**AIM OF THE TASK:**
Scanning the entries below, copy every line that contains the word "button".
**** RECORD EXTRACTS
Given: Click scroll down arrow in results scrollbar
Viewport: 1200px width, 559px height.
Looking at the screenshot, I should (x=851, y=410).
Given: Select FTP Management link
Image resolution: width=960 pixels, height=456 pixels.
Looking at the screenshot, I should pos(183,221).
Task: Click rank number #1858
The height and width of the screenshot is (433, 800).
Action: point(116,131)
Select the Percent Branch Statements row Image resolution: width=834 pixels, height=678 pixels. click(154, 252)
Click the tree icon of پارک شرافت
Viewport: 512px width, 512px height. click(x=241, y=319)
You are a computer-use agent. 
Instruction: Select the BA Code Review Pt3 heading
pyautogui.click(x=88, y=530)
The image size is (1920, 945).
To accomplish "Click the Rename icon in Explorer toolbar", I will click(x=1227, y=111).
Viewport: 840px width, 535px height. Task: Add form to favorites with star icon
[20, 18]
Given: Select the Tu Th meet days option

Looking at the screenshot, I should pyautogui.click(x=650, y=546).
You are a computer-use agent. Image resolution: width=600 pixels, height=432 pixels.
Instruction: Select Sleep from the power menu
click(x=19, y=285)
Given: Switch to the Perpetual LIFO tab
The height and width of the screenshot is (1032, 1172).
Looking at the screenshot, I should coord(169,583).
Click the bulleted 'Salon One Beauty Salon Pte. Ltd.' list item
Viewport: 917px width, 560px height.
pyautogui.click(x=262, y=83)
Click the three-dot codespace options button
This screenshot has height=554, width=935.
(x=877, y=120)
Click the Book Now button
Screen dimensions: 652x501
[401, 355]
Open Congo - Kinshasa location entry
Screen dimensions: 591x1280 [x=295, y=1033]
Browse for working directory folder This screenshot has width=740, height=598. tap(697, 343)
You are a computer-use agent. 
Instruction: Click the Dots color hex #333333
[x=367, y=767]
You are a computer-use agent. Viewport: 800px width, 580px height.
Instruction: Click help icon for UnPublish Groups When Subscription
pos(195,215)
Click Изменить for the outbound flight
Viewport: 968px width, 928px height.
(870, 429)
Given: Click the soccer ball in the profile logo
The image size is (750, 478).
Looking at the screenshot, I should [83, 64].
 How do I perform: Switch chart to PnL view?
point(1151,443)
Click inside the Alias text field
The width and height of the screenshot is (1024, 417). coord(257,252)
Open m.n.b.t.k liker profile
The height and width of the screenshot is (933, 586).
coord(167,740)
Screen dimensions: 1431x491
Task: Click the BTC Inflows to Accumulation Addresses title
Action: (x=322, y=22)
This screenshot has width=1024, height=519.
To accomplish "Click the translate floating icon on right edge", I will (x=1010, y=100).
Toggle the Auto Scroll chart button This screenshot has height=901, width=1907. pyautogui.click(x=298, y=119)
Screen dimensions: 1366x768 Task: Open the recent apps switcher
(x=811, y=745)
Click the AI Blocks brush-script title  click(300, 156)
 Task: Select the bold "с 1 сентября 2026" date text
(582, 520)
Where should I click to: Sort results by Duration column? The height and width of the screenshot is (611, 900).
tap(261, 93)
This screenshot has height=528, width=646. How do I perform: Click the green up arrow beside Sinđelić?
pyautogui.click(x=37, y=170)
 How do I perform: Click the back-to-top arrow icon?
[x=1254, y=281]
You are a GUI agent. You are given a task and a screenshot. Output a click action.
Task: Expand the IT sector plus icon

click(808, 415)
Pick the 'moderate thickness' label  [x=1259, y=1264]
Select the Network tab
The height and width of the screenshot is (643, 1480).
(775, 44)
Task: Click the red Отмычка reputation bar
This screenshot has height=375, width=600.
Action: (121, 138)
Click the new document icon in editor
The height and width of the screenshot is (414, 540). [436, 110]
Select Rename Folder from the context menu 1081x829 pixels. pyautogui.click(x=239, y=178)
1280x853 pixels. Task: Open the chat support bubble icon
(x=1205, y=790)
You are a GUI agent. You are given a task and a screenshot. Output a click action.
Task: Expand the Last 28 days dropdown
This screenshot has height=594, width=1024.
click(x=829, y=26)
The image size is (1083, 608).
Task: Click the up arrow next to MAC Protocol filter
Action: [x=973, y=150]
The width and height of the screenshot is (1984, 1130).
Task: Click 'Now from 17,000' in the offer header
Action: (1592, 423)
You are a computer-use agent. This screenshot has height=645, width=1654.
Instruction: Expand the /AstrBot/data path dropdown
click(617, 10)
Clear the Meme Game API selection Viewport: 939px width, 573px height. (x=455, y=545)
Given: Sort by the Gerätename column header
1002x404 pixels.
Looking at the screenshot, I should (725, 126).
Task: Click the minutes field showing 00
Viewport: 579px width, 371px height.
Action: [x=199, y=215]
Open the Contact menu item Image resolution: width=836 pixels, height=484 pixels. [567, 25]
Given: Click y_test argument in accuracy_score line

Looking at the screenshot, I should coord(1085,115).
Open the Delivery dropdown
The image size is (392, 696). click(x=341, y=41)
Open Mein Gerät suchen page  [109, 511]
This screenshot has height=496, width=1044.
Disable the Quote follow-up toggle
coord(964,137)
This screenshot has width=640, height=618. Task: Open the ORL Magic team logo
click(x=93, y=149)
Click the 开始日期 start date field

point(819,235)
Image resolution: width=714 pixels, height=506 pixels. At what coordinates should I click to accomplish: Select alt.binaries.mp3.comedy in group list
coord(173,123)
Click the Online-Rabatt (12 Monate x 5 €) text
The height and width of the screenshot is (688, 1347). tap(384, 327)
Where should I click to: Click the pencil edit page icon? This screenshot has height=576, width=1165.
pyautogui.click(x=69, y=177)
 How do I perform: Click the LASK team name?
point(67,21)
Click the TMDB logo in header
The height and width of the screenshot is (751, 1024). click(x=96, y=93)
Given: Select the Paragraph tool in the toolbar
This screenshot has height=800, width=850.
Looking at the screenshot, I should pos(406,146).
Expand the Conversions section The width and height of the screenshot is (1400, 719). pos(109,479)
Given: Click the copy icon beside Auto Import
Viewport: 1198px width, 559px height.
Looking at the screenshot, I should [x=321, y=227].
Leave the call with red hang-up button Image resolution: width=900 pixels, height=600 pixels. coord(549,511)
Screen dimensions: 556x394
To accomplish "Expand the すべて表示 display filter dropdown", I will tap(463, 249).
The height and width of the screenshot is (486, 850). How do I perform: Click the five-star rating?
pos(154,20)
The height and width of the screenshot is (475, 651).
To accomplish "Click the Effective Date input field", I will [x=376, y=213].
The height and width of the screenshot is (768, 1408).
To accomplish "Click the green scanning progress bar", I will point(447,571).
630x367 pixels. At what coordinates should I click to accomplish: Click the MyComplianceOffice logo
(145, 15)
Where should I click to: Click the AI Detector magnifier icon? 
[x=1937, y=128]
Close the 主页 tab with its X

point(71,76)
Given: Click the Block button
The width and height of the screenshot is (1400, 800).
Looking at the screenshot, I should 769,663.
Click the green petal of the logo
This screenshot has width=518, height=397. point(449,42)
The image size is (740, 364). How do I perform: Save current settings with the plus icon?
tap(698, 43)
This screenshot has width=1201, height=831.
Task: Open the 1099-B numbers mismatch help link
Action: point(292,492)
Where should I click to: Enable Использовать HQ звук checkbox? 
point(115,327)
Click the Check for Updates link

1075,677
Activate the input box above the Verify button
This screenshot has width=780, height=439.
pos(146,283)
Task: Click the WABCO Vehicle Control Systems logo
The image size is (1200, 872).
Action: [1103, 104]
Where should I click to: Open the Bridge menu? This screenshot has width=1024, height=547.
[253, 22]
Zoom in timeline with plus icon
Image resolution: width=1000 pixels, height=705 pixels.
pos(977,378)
********
**RESPONSE:**
Click the three-dot codespace options button
Click the Book Now button
Toggle the Auto Scroll chart button This screenshot has height=901, width=1907. pyautogui.click(x=298, y=119)
Leave the call with red hang-up button Image resolution: width=900 pixels, height=600 pixels. coord(549,511)
Given: Click the Block button
Activate the input box above the Verify button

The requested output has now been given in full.